Sepp Blatter and Michel Platini have both been banned for eight years from all football activity for abusing their positions as the two most powerful men in the sport.
The bans have been imposed by FIFA’s ethics judge Hans-Joachim Eckert for a “disloyal payment” of 2million Swiss francs (£1.3million) made to Platini in 2011, signed off by Blatter.
Blatter has also been fined 50,000 Swiss francs (£33,700) and Platini 80,000 Swiss francs (£54,000) by the adjudicatory chamber of FIFA’s ethics committee after being found guilty of ethics code breaches.
The charges found proven included offering and accepting gifts, conflict of interest, and violating their fiduciary duty to FIFA.
A statement from the ethics committee says: “Mr Blatter’s actions did not show commitment to an ethical attitude, failing to respect all applicable laws and regulations as well as FIFA’s regulatory framework to the extent applicable to him and demonstrating an abusive execution of his position as president of FIFA, hence violating article 13 of the FCE (general rules of conduct).”
It adds: “Mr Platini failed to act with complete credibility and integrity, showing unawareness of the importance of his duties and concomitant obligations and responsibilities.
“His actions did not show commitment to an ethical attitude, failing to respect all applicable laws and regulations as well as FIFA’s regulatory framework to the extent applicable to him and demonstrating an abusive execution of his position as vice-president of FIFA and member of the FIFA executive committee.”

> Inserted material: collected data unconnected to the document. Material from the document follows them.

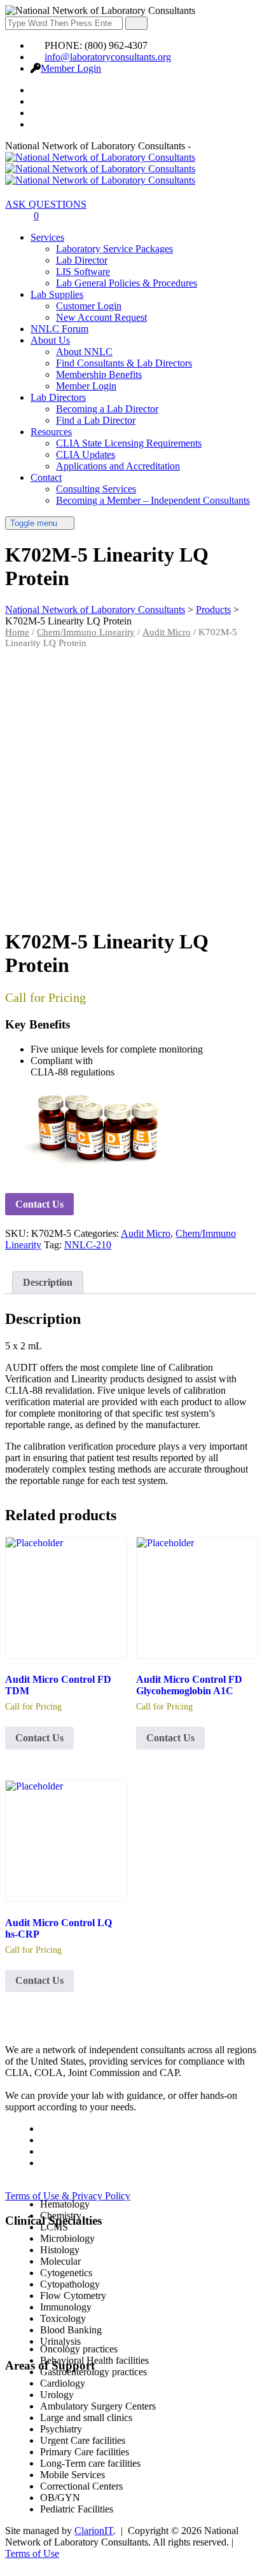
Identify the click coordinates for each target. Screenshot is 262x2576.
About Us (50, 340)
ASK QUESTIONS (45, 204)
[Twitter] (38, 101)
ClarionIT (93, 2530)
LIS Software (83, 271)
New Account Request (101, 317)
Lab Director (81, 260)
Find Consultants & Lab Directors (124, 363)
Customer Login (88, 305)
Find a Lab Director (95, 420)
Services (47, 237)
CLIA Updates (85, 454)
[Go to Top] (12, 2564)
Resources (51, 431)
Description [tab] (47, 1282)
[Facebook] (38, 89)
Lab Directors (58, 397)
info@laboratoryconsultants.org (108, 56)
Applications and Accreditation (118, 466)
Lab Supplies (57, 294)
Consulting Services (96, 488)
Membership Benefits (99, 374)
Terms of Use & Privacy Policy (67, 2195)
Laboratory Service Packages (114, 248)
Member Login (71, 68)
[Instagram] (38, 124)
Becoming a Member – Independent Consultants (153, 500)
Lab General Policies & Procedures (126, 283)
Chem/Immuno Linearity (86, 632)
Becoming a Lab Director (107, 408)
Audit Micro (166, 632)
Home (17, 632)
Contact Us (39, 1204)
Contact (46, 477)
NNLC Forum (59, 328)
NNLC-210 (87, 1244)
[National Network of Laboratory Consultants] (100, 168)
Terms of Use (32, 2553)
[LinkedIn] (38, 112)
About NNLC (84, 351)
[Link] (12, 215)
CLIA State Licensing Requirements (129, 443)
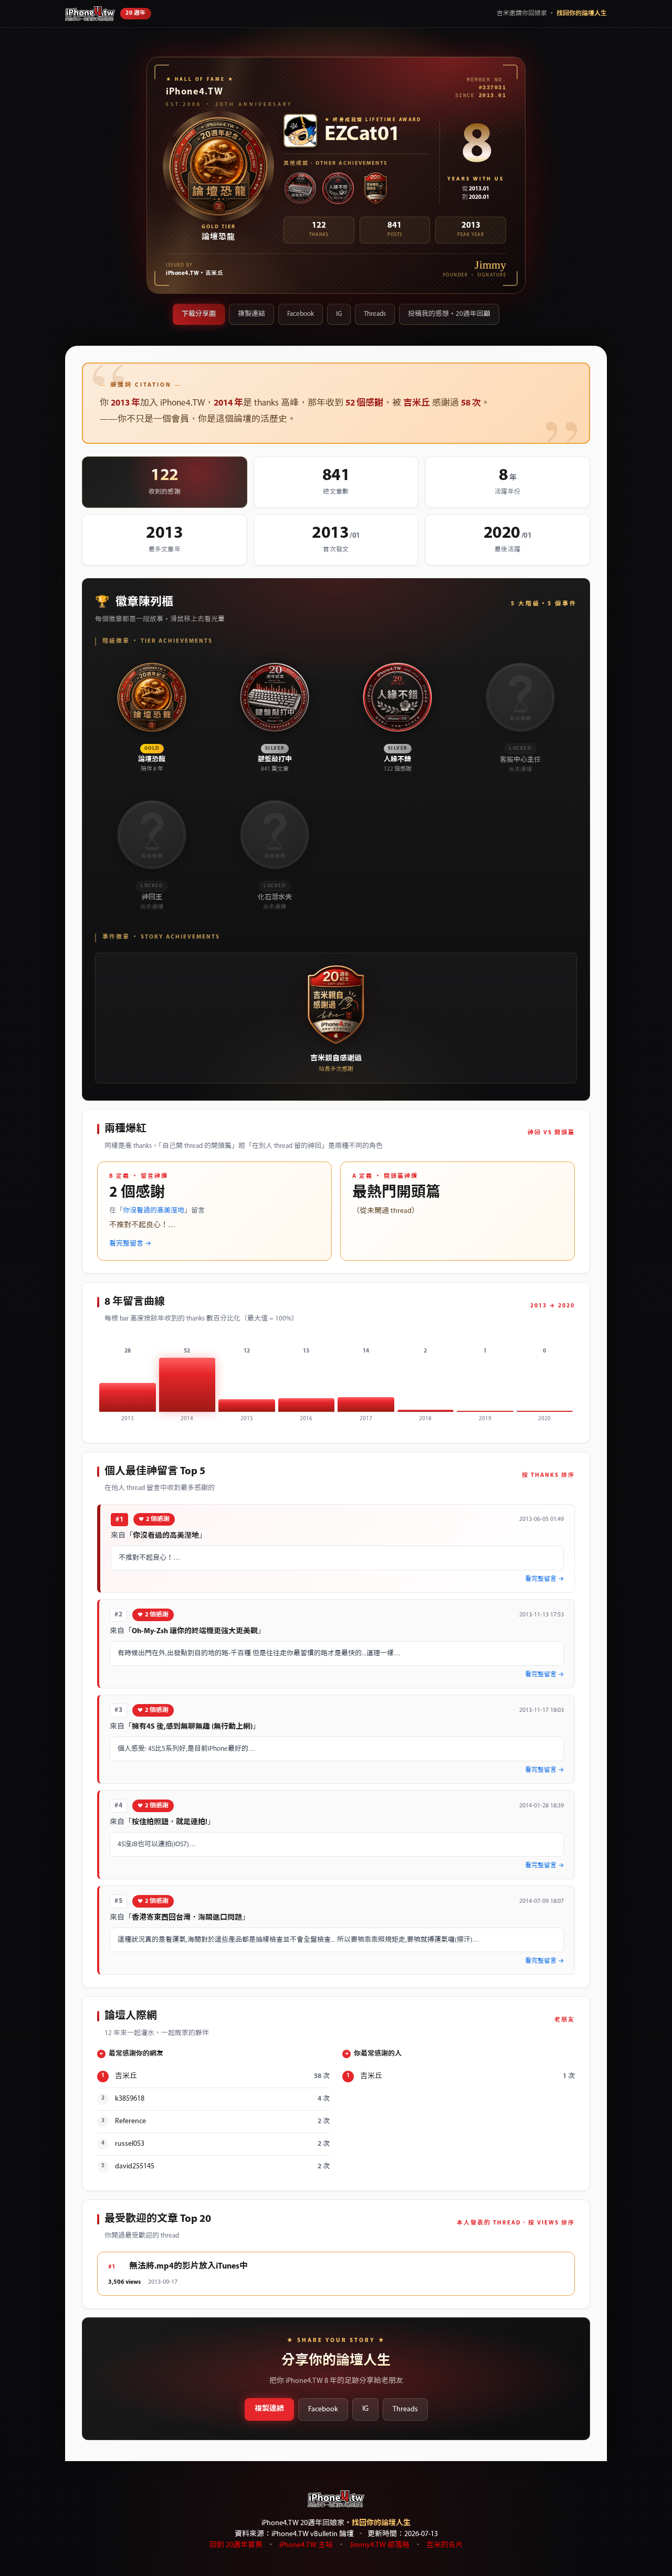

Outgoing FIFA president Blatter and UEFA president Platini claim the payment was made following a verbal agreement between the pair when the Frenchman worked for Blatter from 1998 to 2002.
The explanation was rejected as “not convincing” by the ethics committee, which added the evidence had not been sufficient to secure charges of corruption.
Blatter’s personal advisor Klaus Stoehlker confirmed to Press Association Sport that he will appeal against the ban and take the case to the Court of Arbitration for Sport in Lausanne. Platini is likely to follow suit – he had aimed to succeed Blatter as FIFA president in February’s election but those hopes have been effectively ended, even if he manages to overturn the ban.
There is also the threat of action from the law authorities in the USA and Switzerland. The Swiss attorney general announced in October he had opened criminal proceedings against Blatter in connection to the 2million Swiss franc payment. The attorney general also stated he had interviewed Platini as someone “between a witness and an accused person”.
Blatter, 79, arrived at FIFA’s former headquarters in Zurich ahead of a news conference – he has hired it as a private citizen, but it still houses FIFA’s marketing department. Blatter has already claimed in media interviews that the ethics committee has no power to remove him as president.